Do many people with 15 gal or less tanks go without a heater? I've got a 14 gal BioCube that I'm starting up again and it sits at 24 C. It's in a heated room so I'm not too worried with large temp swings. My primary goal is to grow Glosso and maybe have some shrimp.

Who has grown plants well without a heater?


----------



## neven (May 15, 2010)

If the room temp is maintained at that for the majority of times, it will be fine. For me my main tank normally sits at 23 degrees, but my wife started opening windows more often so it sits at 21 and will drop lower if i don't add one.


----------



## CGY_Betta_Guy (Jun 2, 2010)

If you are doing shrimp like CRS then the lower temperatures are fine and you dont need a heater as long as the room temp stays consistent. I think the plants wont have any issues with the temperature.


----------



## skabooya (Jun 15, 2010)

I had a 5 gal that grew plants amazingly well without a heater. I ended up tearing it down because topping off was a PITA


----------



## Ursus sapien (Apr 21, 2010)

depends entirely on what you're keeping. None of my shrimp-only tanks are unheated, same with white clouds, danios and heterandria.


----------



## TomC (Apr 21, 2010)

Ursus sapien said:


> depends entirely on what you're keeping. None of my shrimp-only tanks are unheated, same with white clouds, danios and heterandria.

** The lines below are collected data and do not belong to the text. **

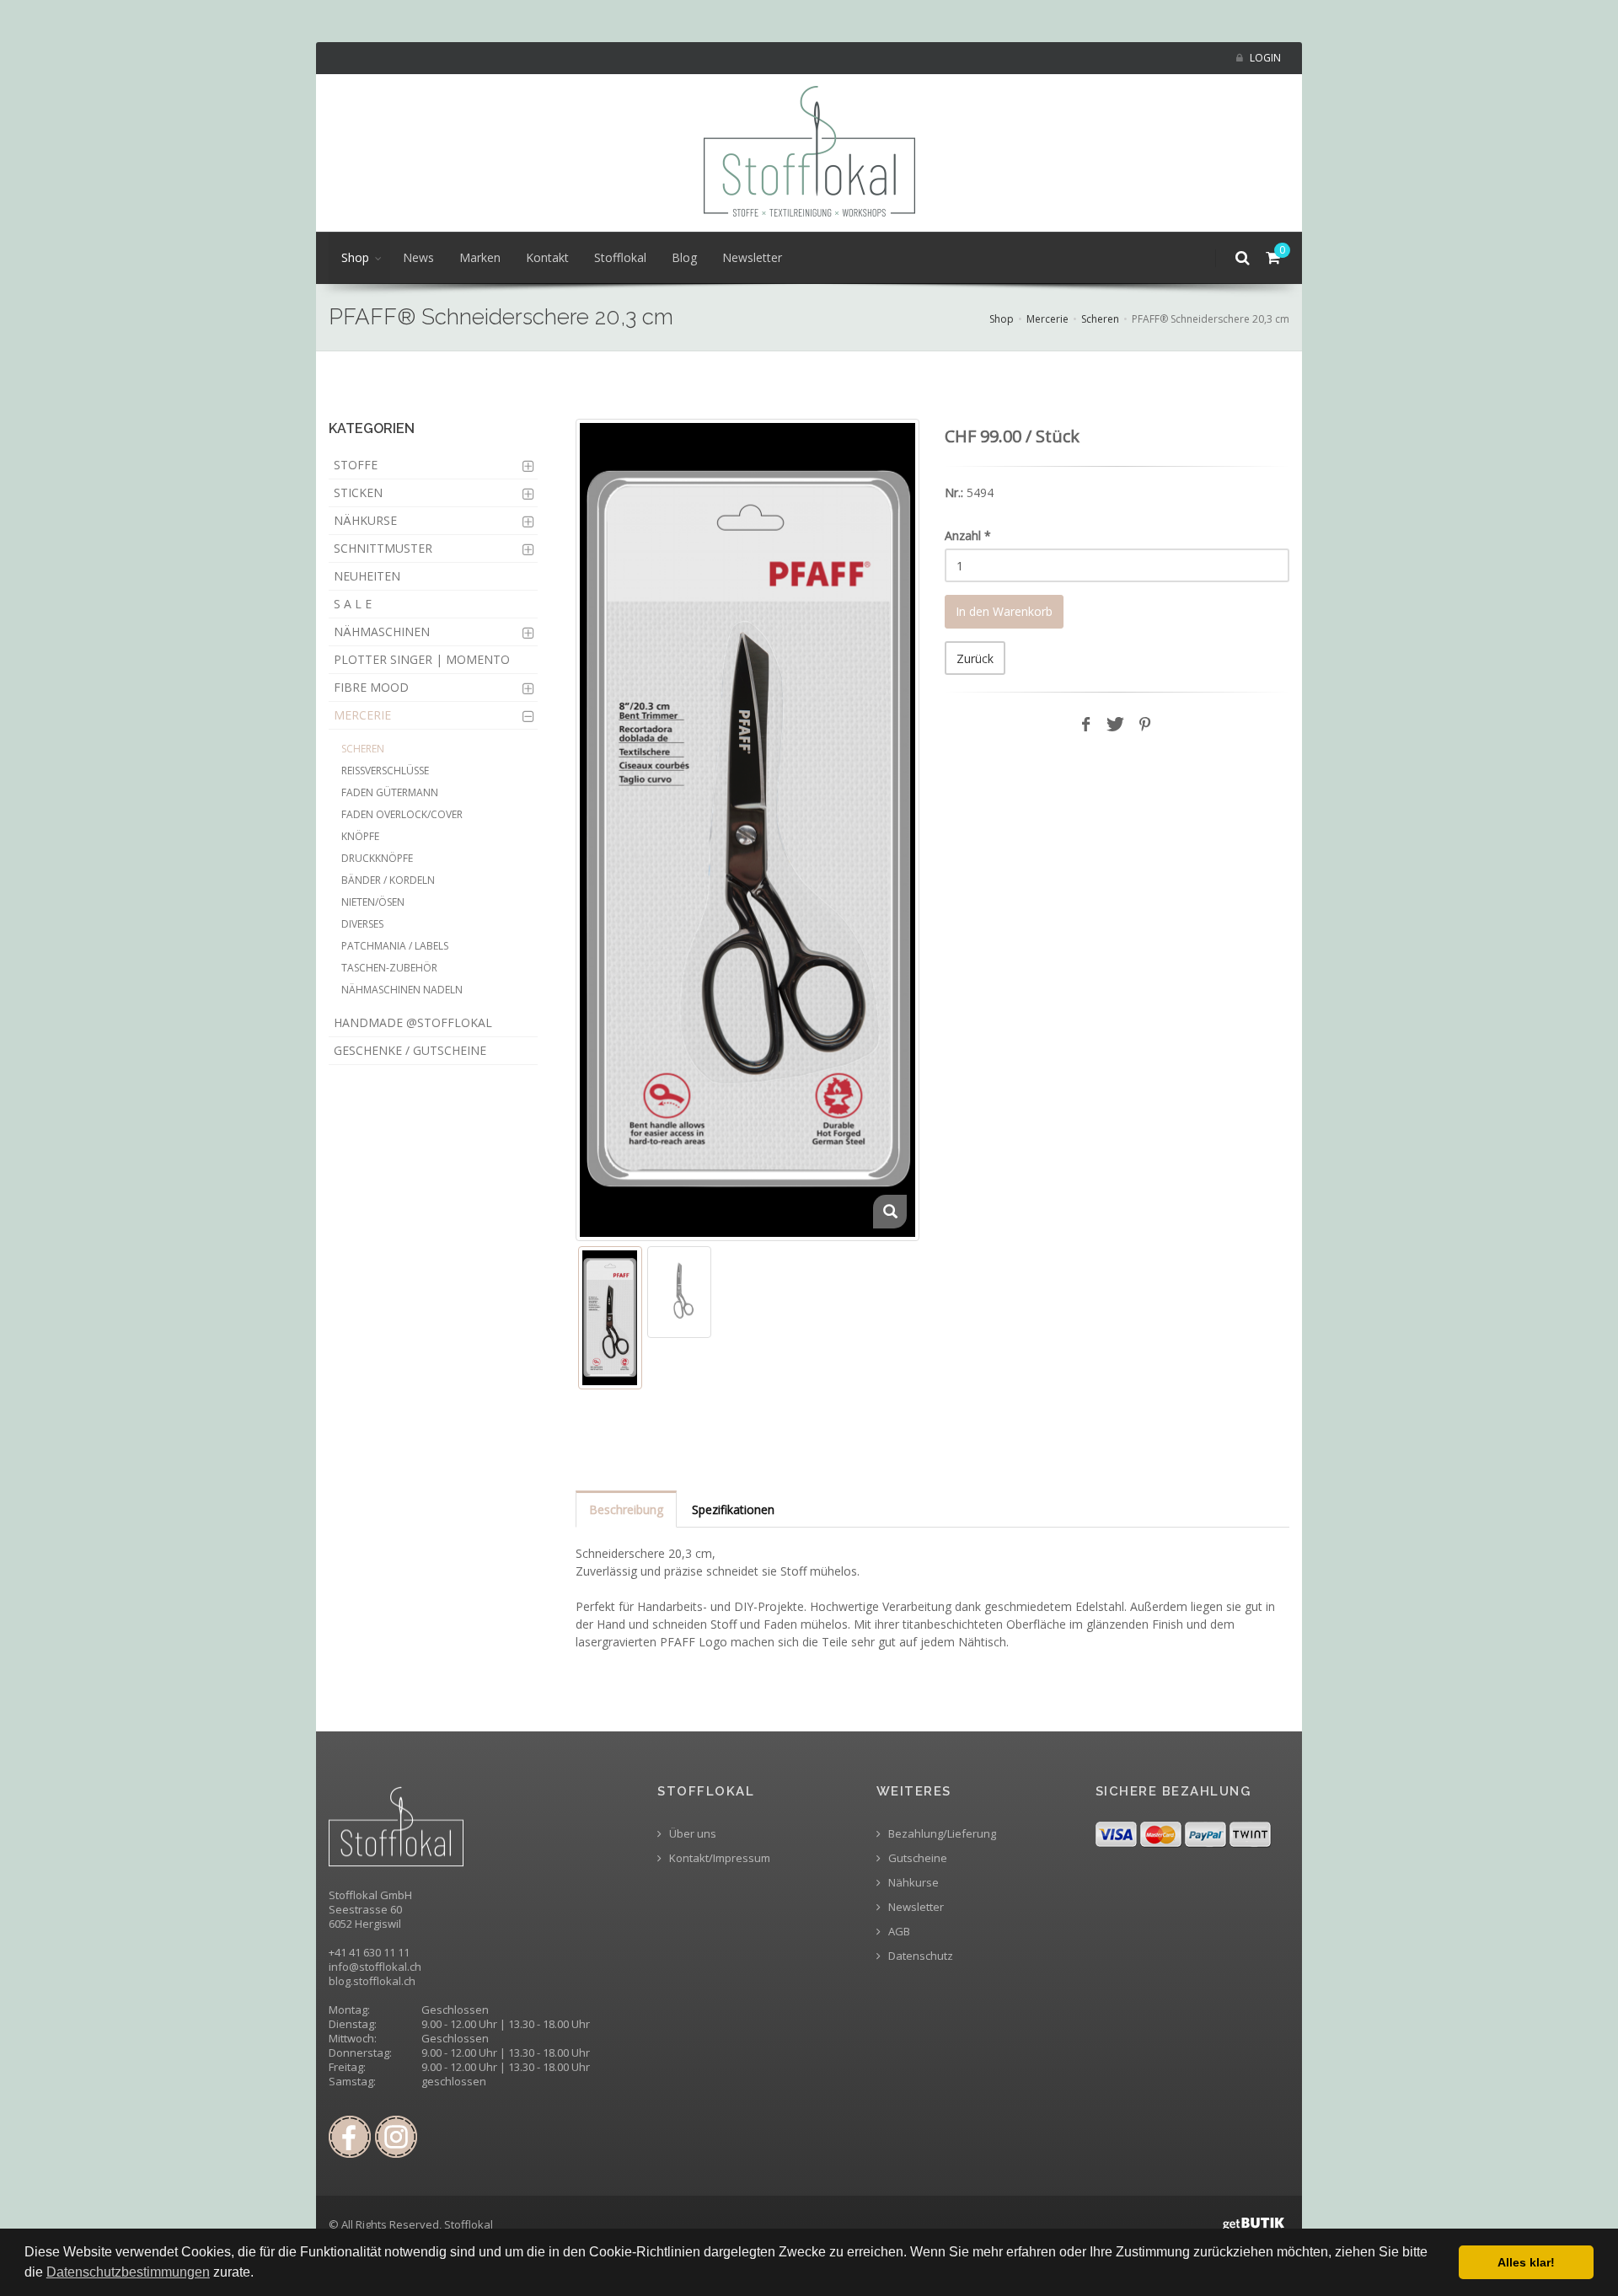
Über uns (691, 1834)
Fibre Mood (371, 687)
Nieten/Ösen (372, 902)
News (418, 257)
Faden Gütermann (389, 792)
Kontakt (547, 257)
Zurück (975, 658)
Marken (480, 257)
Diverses (362, 924)
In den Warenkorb (1004, 611)
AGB (898, 1931)
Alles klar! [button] (1526, 2262)
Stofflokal (620, 257)
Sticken (358, 492)
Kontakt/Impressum (718, 1858)
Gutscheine (916, 1858)
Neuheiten (367, 576)
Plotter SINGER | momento (422, 659)
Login (1264, 58)
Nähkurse (365, 520)
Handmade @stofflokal (413, 1022)
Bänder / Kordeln (388, 880)
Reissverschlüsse (385, 770)
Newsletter (752, 257)
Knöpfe (360, 836)
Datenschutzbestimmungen (128, 2272)
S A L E (353, 604)
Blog (684, 257)
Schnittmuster (383, 548)
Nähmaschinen (382, 632)
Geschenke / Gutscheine (410, 1050)
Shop (355, 257)
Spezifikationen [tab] (733, 1509)
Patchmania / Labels (394, 946)
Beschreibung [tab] (626, 1509)
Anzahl (968, 535)
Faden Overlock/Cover (402, 814)
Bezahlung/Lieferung (941, 1834)
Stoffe (356, 465)
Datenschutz (919, 1956)
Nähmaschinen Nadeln (402, 989)
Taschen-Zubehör (389, 968)
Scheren (1100, 319)
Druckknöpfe (377, 858)
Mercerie (1047, 319)
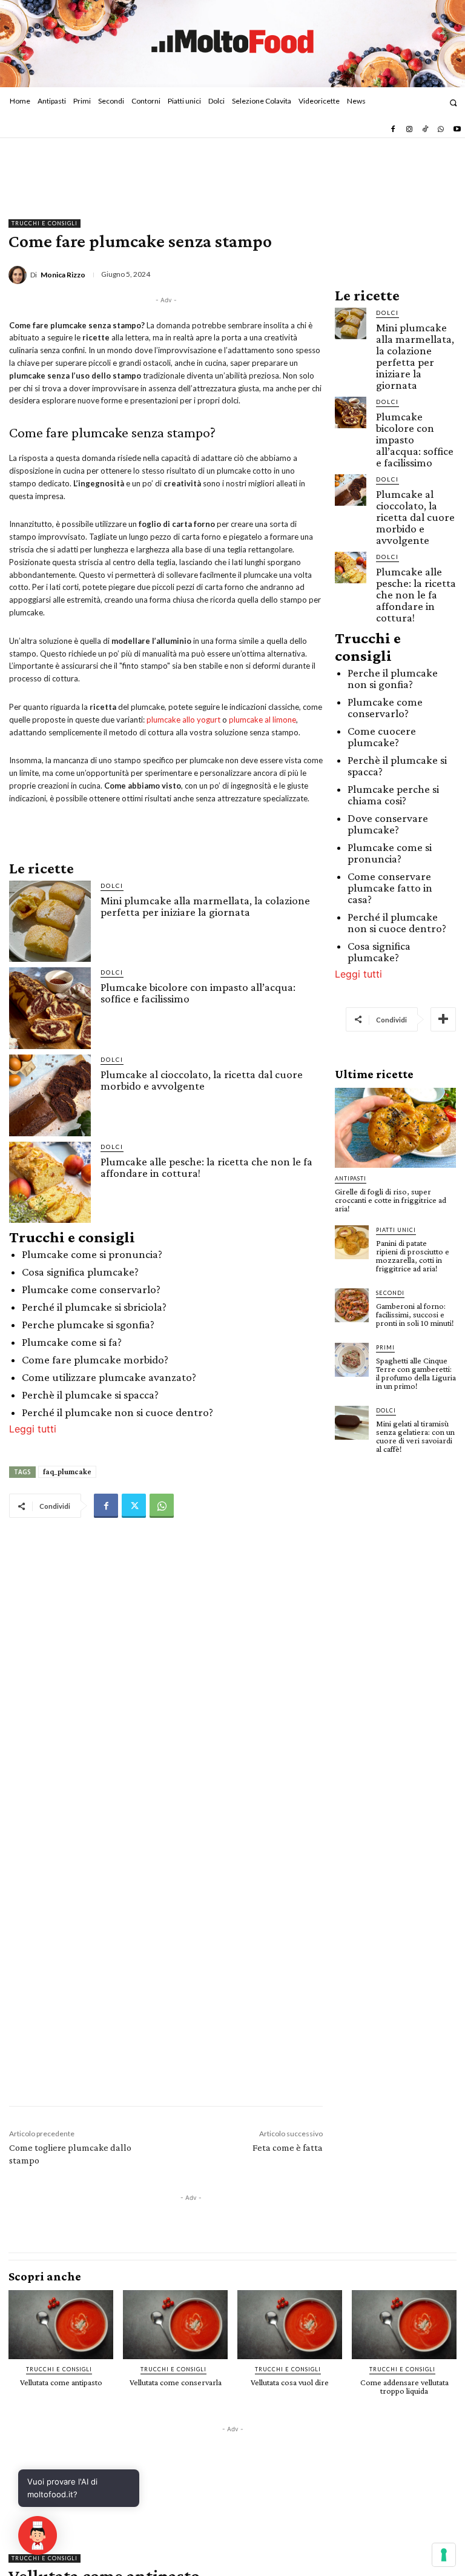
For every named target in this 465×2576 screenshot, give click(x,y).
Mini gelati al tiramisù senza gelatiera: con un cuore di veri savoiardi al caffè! (415, 1436)
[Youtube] (457, 129)
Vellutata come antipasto (61, 2382)
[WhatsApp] (441, 129)
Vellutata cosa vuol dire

 None are unheated? Is that a typo?


----------



## EDGE (Aug 24, 2010)

Most of the plants we keep in the aquarium are tropical plants. They do prefer to be 20c to 28c temp.

Temperature swing isn't too bad as long as the low doesn't drop below 20c any time of the day. In the wild, plants goes through regular temperature swing from day and night.


----------



## christhefish (Nov 8, 2010)

it should be fine without a heater 
with a heater things will grow faster


----------



## teija (Sep 30, 2010)

The Biocube is pretty good at keeping in any heat it has, so if yours sits around a stable 24 degrees, I'd think it should be ok...but keep an eye on it as the winter comes along just to be safe.


----------